Respondendo já à pergunta que surgiu mais no ar: porquê é que as Seis Nações e o TRC escolheram este caminho? Porque a CVC, uma das maiores empresas de investimento a nível mundial, está a forçar esta situação. A CVC tem alocado largos fundos às principais federações do rugby mundial, tornando-se quase como um agiota que, não vendo um retorno financeiro estável e sério, e não podendo aceder aos fundos do Mundial de Rugby ou Jogos Olímpicos, decidiu finalmente criar a sua própria Super Liga sem que a World Rugby tenha capacidade ou força para travar este avanço. Nova Zelândia, Inglaterra, Austrália, País de Gales ou Irlanda foram persuadidas durante 2015-2018 a deixar a CVC comprar uma parte da quota, permitindo também que esta firma se sentasse à mesa das Seis Nações, tomando decisões e forçando mudanças ligeiramente drásticas nos processos e caminhos da modalidade.

A necessidade de recuperação do investimento levou ao nascimento desta Nations Cup, que não olhou para meios e decidiu, deste modo, colocar um ponto final na possibilidade de selecções como Portugal, Chile, Uruguai, entre outras, de jogarem contra Inglaterra, França ou Irlanda durante as duas únicas janelas de Test Match, sendo que só se irão encontrar durante os Campeonatos do Mundo.

Esta é a primeira consequência negativa da fundação de um torneio que até 2030 (inclusivé) não vai ter promoção/despromoção, sendo que nada garante que as detentoras da Nations Cup cumpram com essa promessa. Como leram atrás, serão 12 selecções envolvidas na principal divisão da Nations Cup, com dois lugares a virem a ser alocados a outras duas equipas que ninguém sabe quem são. Geórgia? Fiji? Japão? Samoa? Tonga? Não há ainda dados para tal, mas o próximo Campeonato do Mundo poderá ser o factor decisivo para essa escolha, apesar de já se ouvirem rumores que o 11º e 12º membros estarão mais para os lados do Pacífico…

Não falando sequer de Portugal, como é que a Geórgia pode ser vítima deste tipo “ataque” caso não seja convidada para fazer parte da Nations Cup? Um país que tem se dedicado à modalidade em todas as frentes, que tem se afirmado nos torneios de formação, conquistou vitórias ao País de Gales e Itália, com vários atletas a jogar nas principais equipas e a fornecer uma multidão de outros jogadores a várias equipas, e agora está no risco de ficar de fora das principais fontes de investimento.
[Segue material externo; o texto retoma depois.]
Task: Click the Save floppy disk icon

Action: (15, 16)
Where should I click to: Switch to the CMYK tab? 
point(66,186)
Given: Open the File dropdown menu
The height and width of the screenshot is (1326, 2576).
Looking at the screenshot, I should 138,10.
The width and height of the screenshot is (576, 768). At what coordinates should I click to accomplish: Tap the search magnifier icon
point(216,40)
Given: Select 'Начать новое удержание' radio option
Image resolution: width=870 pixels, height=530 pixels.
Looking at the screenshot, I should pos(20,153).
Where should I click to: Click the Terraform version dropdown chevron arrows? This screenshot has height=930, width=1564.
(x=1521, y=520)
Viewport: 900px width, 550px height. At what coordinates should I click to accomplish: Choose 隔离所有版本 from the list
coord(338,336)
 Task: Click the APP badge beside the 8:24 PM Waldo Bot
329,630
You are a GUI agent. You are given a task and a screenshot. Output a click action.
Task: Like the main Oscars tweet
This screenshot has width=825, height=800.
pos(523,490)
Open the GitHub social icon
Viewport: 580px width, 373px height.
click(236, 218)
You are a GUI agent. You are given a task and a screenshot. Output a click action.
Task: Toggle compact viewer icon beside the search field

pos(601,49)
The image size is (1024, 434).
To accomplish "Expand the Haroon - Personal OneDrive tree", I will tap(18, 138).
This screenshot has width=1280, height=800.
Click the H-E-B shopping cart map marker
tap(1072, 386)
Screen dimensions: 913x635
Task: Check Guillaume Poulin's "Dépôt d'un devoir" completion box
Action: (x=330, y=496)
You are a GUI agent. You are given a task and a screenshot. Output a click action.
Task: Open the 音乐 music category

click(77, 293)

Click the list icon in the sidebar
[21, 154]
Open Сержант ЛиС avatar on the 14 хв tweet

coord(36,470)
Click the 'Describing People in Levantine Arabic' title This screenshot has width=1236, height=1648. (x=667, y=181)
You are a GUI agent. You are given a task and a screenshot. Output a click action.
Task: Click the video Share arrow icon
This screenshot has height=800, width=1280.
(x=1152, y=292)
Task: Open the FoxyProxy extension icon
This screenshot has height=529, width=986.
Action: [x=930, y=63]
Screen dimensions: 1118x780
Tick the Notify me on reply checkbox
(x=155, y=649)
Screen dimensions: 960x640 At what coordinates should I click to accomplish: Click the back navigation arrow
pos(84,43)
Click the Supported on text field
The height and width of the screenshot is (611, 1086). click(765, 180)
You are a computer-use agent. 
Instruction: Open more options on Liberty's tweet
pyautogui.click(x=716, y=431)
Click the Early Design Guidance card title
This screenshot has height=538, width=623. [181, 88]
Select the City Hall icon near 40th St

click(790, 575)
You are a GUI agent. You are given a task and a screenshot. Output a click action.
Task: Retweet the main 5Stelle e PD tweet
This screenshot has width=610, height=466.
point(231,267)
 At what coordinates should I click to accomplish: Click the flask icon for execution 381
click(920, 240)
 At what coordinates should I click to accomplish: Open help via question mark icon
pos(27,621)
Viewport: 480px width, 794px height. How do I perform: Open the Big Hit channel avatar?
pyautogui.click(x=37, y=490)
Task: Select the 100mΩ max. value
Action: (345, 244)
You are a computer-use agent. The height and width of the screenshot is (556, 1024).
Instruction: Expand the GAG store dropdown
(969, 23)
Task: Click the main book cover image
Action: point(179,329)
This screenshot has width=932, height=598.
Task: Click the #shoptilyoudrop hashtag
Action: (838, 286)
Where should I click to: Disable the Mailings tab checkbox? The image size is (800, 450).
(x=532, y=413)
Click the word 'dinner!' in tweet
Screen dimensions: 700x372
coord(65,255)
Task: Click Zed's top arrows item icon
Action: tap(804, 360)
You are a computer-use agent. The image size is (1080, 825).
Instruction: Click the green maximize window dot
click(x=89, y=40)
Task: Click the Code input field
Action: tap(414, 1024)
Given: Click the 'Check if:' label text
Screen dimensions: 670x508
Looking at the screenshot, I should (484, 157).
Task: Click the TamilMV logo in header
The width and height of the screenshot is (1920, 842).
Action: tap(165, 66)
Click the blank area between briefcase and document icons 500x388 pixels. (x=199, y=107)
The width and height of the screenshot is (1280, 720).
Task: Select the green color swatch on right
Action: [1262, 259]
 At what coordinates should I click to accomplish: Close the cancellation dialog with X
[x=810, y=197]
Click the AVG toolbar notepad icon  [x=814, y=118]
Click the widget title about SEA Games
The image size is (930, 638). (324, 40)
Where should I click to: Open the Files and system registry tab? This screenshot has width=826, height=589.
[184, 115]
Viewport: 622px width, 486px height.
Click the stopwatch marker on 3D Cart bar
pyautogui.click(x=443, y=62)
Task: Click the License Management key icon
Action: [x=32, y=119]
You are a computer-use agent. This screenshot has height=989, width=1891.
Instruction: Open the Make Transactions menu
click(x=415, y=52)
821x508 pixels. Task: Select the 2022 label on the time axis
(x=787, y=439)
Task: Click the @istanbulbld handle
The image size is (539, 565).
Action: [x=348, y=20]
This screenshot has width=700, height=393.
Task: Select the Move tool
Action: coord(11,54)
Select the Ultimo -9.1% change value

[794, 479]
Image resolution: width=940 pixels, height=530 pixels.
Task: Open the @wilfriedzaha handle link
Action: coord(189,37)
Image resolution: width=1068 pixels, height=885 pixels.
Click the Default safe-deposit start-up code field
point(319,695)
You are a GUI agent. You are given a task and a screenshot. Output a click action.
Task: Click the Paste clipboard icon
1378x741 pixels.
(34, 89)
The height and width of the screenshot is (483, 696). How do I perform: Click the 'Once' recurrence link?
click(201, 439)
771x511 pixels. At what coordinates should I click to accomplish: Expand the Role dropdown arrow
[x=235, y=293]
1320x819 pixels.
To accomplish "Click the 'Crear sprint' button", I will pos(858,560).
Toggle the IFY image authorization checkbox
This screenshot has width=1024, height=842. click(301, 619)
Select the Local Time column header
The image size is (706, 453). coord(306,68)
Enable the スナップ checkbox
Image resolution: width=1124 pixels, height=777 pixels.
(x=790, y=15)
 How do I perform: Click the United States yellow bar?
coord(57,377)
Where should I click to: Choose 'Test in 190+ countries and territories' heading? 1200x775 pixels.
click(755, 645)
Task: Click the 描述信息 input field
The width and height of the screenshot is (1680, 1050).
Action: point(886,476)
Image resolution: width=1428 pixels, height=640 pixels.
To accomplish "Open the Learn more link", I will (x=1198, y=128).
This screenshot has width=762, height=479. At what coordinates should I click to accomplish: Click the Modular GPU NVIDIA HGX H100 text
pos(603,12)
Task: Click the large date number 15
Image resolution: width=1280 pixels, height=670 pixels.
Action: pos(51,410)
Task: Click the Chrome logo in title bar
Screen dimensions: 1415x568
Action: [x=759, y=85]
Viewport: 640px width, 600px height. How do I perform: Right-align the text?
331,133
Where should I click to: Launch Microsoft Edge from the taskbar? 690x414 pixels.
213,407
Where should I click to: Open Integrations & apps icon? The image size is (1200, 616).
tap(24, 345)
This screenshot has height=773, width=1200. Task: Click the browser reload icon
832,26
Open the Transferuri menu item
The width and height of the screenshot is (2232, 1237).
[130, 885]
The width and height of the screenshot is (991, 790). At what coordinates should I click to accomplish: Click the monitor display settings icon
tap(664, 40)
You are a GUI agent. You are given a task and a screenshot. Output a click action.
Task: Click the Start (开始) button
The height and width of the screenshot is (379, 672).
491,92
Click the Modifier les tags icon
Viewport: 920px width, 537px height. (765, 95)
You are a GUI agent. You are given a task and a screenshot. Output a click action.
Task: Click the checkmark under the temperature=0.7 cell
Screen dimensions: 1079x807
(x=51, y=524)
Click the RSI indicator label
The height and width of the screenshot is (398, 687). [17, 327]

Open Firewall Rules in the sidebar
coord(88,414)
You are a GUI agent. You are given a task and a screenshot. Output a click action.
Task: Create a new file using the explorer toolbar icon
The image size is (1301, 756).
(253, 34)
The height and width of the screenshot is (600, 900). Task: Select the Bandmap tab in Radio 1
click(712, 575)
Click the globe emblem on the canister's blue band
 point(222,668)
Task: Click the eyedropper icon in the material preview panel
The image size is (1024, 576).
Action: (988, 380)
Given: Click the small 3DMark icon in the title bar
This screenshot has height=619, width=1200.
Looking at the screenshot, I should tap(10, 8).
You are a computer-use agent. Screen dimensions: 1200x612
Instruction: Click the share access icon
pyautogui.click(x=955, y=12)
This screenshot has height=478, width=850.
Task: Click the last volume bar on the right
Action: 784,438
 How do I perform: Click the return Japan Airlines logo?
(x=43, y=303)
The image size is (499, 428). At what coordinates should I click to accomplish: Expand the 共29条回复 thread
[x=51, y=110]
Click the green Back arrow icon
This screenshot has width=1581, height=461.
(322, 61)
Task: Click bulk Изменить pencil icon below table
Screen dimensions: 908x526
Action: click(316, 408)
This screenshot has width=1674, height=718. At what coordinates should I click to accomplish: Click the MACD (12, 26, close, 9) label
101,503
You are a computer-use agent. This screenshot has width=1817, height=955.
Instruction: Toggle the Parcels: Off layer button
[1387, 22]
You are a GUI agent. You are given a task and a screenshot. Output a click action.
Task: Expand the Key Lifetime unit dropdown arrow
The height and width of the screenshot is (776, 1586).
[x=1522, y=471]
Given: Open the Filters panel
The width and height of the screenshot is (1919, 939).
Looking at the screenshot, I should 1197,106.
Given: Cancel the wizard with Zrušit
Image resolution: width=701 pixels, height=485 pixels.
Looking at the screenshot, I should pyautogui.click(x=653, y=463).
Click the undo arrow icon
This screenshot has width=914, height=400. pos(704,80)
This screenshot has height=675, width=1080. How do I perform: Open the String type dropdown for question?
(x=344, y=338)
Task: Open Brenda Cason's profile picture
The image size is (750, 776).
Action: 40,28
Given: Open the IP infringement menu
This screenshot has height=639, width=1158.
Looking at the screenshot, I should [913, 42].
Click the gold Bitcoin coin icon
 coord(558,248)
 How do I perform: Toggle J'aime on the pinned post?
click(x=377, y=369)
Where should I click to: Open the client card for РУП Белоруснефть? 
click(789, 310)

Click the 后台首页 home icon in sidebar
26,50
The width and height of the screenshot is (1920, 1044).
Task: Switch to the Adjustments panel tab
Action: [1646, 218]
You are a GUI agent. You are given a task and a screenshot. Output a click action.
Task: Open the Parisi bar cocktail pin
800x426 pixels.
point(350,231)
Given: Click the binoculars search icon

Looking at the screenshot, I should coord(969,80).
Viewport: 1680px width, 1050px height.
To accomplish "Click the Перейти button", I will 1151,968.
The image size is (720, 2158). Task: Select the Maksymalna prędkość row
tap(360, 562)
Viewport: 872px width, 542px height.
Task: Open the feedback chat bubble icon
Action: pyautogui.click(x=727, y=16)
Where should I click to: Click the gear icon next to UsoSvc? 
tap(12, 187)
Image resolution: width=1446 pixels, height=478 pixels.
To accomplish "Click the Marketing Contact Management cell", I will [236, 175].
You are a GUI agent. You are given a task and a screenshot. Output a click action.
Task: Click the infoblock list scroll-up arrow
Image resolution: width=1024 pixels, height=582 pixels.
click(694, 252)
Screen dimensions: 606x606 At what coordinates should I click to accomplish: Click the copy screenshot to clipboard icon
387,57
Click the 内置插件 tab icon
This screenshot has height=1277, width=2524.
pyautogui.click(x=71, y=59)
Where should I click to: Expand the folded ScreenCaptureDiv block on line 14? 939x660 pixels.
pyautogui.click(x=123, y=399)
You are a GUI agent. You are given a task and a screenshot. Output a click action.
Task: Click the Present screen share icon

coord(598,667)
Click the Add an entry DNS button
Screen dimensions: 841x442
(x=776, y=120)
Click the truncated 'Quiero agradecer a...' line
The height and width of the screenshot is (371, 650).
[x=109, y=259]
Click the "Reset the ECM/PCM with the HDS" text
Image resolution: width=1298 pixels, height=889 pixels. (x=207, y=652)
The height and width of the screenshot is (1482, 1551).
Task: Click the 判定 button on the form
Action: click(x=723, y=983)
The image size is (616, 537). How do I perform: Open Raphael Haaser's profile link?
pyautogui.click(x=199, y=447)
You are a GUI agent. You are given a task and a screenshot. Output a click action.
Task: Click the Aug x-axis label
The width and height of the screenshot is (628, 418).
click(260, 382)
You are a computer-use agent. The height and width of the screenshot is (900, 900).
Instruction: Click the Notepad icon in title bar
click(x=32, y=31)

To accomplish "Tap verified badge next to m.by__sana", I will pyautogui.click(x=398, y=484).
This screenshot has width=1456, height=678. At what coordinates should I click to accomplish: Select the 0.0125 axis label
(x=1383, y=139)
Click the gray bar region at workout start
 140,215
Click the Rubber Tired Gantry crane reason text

É inexplicável, mas este tipo de capital cego e governado por uma minoria preocupada só consigo mesmo e com a necessidade de fazer mais fortuna, é normal e comum.

Um dos principais riscos é o problema do financiamento a federações como a portuguesa decrescer, ficando outra vez longe da figura central, caindo no nível competitivo, regressando quase a um cenário dos anos noventa, em que sofria derrotas monstruosas frente aos principais actores da modalidade. Para alimentar este cenário ligeiramente dantesco, o facto da World Rugby ter ficado de fora da gestão da Nations Cup e ser apenas um transeunte com pouca ou nenhuma importância, não podendo se erguer contra este power grab por parte da elite que alimentou nos últimos 30 anos.

E o que sobra para Portugal, Geórgia, Roménia, Países Baixos, Tonga, Samoa, Hong Kong, Quénia, Namíbia, Estados Unidos da América, Canadá, Chile, Uruguai, Brasil, e outros? Esperar que a World Rugby faça uma Nations Cup “B” decente, em que o investimento seja minimamente forte e competente, com transmissão garantida e que possibilite um crescimento sustentado, segurando assim tudo e todos de caírem numa ruína sem precedentes e inimaginável.

A modalidade continua a fechar-se em si mesma, com vontade de só se concentrar em alguns países, impondo quase um desporto de elites, enquanto futebol, andebol, basquetebol, voleibol são de todos e jogadas por uma larga maioria a nível mundial, com o rugby a ser um “jogo” de uns quantos que vivem isolados da realidade.